** EXCERPTED PASSAGE follows **

Ian McFarland

Ian McFarland

Impact Partner
San Francisco, CA, USA
Areas of interest:
Agile Software, Hardware, UX
Ian McFarland is an entrepreneur and technologist. He’s currently CTO at Fruit Street Health, a telehealth
company with a proven therapy in diabetes prevention.
He has a long track record of identifying trends early: He started working on worldwide distributed Hypertext
systems in 1989 with Ted Nelson at Autodesk, about the same time Tim Berners-Lee started working on the
World Wide Web. At Wired Magazine in 1994 he was on the launch team of HotWired, the first significant
commercial Web application. There he worked with Brian Behlendorf on patches to NCSA HTTP, what would
eventually become Apache, the basis of the Apache Software Foundation. In 1995 he met James Gosling at a
demo of the new programming language Java, and subsequently built the first client server application ever
written in Java, a technology demo for Sun’s announcement of the language at SunWorld. In 2004 he joined
Friendster as employee number 3 and Chief Architect, the company that created the phenomenon we know
today as Social Networking. In 2005 he joined Pivotal Labs, and as VP of Technology helped to build one of
the most trusted brands in agile development consulting, and the first major consultancy to embrace Ruby on
Rails. In 2009 he was part of the summit of design and technology leaders like Alan Cooper and Ward
Cunningham that developed the integration of agile principals into design that would come to be known as
Lean UX. In 2011, he left Pivotal Labs to join Digital Garage, a publicly traded Japanese company founded by
Joi Ito, Director of the Media Lab at MIT, as Group CTO, and with the help of Eric Ries, author of the Lean
Startup movement, to start building the consultancy he launched in 2012, Neo Innovation, Inc., of which he was
the Founder and Chairman until it was sold to Pivotal Labs. He then joined Pear Therapeutics as co-founder,
CTO, and later General Manager, where he led the product group to build the first Software as Medical Device
ever to be cleared by the FDA to treat any disease. While there he aligned agile practice with the rigors of
federal regulation. Pear was one of 9 companies to participate in the FDA Pre-Cert program, in which the
agency explored how to accelerate digital innovation.
He’s helped to advise the White House Office of Science and Technology Policy and 18F, and has been a
mentor and speaker at various accelerator programs, including 500 Startups, Tech Stars; Haxlr8r and
Highway1 (Hardware accelerators, in Shenzhen, China, and San Francisco, respectively); and IndieBio
(Sythetic Biology accelerator in San Francisco). He is the primary inventor of a number of technology patents
relating to health privacy and patient record protection, and relating to software authoring and publishing
systems. He is an author and frequent speaker on Entrepreneurship, Lean, Agile, and User Experience.

** End of EXCERPTED PASSAGE **
** RECORD EXCERPTS follows **

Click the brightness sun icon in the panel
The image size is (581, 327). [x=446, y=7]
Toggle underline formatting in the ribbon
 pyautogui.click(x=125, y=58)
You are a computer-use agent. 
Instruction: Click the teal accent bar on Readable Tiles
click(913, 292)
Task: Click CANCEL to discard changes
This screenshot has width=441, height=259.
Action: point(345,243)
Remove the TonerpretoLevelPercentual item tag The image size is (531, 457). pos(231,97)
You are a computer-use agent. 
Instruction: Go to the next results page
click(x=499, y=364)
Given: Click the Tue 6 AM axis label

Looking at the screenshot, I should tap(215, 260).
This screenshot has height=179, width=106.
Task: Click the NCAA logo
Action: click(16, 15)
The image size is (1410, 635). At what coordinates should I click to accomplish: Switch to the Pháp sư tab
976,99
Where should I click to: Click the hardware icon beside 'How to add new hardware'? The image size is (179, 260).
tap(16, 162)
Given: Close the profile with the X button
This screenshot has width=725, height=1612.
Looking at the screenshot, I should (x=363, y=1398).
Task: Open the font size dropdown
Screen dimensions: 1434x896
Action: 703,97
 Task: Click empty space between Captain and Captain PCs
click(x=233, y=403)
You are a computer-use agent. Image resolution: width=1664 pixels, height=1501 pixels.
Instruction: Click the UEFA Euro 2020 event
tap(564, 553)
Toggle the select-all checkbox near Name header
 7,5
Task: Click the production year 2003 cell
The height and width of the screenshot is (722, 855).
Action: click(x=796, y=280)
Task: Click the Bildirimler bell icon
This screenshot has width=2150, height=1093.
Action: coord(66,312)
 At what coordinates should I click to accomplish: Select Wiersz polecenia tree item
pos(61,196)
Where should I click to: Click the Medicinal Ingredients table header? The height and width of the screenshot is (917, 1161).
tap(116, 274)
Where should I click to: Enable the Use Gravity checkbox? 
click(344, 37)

** End of RECORD EXCERPTS **

_INSTRUCTIONS TO FOLLOW:_ Change "speaker" to "presenter" in the Ian McFarland profile, starting at "He’s helped to" and ending at "and User Experience.", and give that stretch again.

_EXERCISE RESULT:_
He’s helped to advise the White House Office of Science and Technology Policy and 18F, and has been a
mentor and presenter at various accelerator programs, including 500 Startups, Tech Stars; Haxlr8r and
Highway1 (Hardware accelerators, in Shenzhen, China, and San Francisco, respectively); and IndieBio
(Sythetic Biology accelerator in San Francisco). He is the primary inventor of a number of technology patents
relating to health privacy and patient record protection, and relating to software authoring and publishing
systems. He is an author and frequent presenter on Entrepreneurship, Lean, Agile, and User Experience.